On 1/13/15 12:05 PM, Domenic Denicola wrote:
From: Boris Zbarsky [mailto:bzbar...@mit.edu]
var x = new Element("a", "http://www.w3.org/1999/xhtml")
The idea is that your above example throws, preserving the invariant.
That sounds annoying....
Presumably this means that document.createElement(NS) looks up the
registry constructor and calls it, instead of calling the Element
constructor and having _that_ delegate to the registry.
But it also means that user-space code that has to create an HTML
element generically now has to go through document.createElement instead
of being able to do |new HTMLElement("a")|, right?
I agree that this does allow us to preserve the invariant in question,
but I question whether it's worth it.
I was assuming non-exotic [[HasInstance]]
Ah, yeah, with Web IDL that's not a good assumption
but I agree it's ambiguous given that. I meant prototype chain. Probably I also
implicitly meant internal slots.
Those aren't the same thing at all, right? The prototype chain has
absolutely nothing to do with internal slots, unless we're assuming some
sort of vanilla untouched tate of the world.
The one piece of terminology that I think we have so far that I understand is what it
means for an object to "implement an interface".
At least Web IDL has a normative requirement on such a thing being defined
(e.g. see http://heycam.github.io/webidl/#es-operations step 4 of the
behavior), presumably in terms of some sort of branding.
Heh, I don't really understand what that means; I indeed noticed that Web IDL
uses it without defining it.
Right now the concept of what it means for a "platform object" to
"implement an interface" is sort of up to the implementation. The Web
IDL spec assumes that for each platform object there is a set of
interfaces it implements, subject to some constraints described in
<http://heycam.github.io/webidl/#es-platform-objects>, but even basic
restrictions like "if A inherits from B and the platform object
implements A then it must implement B" don't seem to be explicitly
stated.... We should really fix that.
I too would guess that it's branding-related.
That's certainly how implementations treat it in practice.
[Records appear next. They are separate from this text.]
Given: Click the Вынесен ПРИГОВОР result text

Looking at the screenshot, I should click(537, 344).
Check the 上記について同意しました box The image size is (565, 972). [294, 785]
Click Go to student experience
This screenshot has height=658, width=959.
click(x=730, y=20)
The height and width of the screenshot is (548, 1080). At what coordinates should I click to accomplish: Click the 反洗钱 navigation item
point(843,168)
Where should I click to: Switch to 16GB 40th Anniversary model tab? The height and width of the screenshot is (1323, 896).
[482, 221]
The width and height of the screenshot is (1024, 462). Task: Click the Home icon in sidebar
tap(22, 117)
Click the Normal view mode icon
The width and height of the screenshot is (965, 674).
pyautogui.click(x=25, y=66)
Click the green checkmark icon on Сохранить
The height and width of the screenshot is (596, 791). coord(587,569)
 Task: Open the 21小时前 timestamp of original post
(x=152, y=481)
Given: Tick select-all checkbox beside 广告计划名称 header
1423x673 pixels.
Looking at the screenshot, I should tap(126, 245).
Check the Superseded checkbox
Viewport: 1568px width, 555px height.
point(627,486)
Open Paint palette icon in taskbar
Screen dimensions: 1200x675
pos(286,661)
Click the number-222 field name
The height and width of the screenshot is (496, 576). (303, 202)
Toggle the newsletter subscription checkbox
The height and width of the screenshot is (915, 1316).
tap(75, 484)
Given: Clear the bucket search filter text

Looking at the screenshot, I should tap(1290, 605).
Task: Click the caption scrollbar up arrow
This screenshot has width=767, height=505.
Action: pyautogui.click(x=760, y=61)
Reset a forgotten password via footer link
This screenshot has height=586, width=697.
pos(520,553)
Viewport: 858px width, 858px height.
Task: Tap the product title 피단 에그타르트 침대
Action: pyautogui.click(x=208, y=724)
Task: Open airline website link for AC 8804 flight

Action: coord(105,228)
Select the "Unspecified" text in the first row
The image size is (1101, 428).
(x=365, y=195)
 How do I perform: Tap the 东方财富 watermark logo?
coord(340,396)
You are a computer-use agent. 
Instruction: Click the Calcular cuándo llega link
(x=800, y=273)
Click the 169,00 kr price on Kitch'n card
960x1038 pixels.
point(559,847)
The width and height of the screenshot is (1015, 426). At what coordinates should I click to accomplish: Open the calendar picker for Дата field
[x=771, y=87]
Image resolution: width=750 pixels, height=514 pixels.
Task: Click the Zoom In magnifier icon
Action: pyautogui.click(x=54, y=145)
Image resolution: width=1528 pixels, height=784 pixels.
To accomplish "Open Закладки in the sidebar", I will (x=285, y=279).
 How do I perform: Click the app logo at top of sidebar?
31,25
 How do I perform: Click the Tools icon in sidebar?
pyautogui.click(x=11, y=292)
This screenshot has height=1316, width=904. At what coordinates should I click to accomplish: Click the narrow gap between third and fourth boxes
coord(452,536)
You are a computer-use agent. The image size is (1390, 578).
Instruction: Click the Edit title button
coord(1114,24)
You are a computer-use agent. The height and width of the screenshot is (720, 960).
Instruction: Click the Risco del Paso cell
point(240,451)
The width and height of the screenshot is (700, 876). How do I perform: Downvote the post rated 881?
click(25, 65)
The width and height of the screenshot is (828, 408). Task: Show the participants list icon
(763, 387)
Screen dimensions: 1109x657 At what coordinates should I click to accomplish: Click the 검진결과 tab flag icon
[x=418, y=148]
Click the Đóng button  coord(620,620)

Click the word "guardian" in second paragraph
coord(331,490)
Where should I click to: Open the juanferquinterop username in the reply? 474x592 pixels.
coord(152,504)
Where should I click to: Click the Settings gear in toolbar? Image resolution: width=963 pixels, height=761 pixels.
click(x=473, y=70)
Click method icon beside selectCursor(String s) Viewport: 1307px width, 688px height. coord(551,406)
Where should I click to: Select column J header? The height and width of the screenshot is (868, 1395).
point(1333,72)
Note that in any sensible scheme I can think of, subclass instances (for a
subclass that calls super() in the constructor) also get the brands of their
superclass.
Yes, absolutely.
So it makes sense to me to talk about things implementing Element but not any interface
that has Element as an inherited interface. That would correspond to "is an Element
but not any specific subclass of Element". Could use a shorter way of saying it,
for sure.
Don't think this attempt at pinning down terminology works for user-defined
subclasses of Element. E.g. as far as I can tell, `new (class X extends Element
{})()` has only the Element brand but no other brand (since X didn't install
any brands itself). But I would say that it's an own-instance of X instead of
an own-instance of Element.
OK. That makes sense; I'm not trying to redefine the concept of
"own-instance". I'm just trying to figure out what the right concepts
are to define.
The concept of "implements an interface" has to do with branding and
guaranteed existence of internal slots and whatnot. The concept of "has
Element as its primary interface" also promises something about the
initial value of __proto__.
The concept of own-instance, if we define it as you did above ("was
created by") would also guarantee certain things about branding and
internal slots. It would also make some guarantees about the prototype,
assuming no one sets __proto__ after that...
Really, this idea of "primary interface" and your idea of "own-instance"
seem fairly similar, right? Except that "primary interface" can only
refer to Web IDL interfaces, not user-defined subclasses... or something.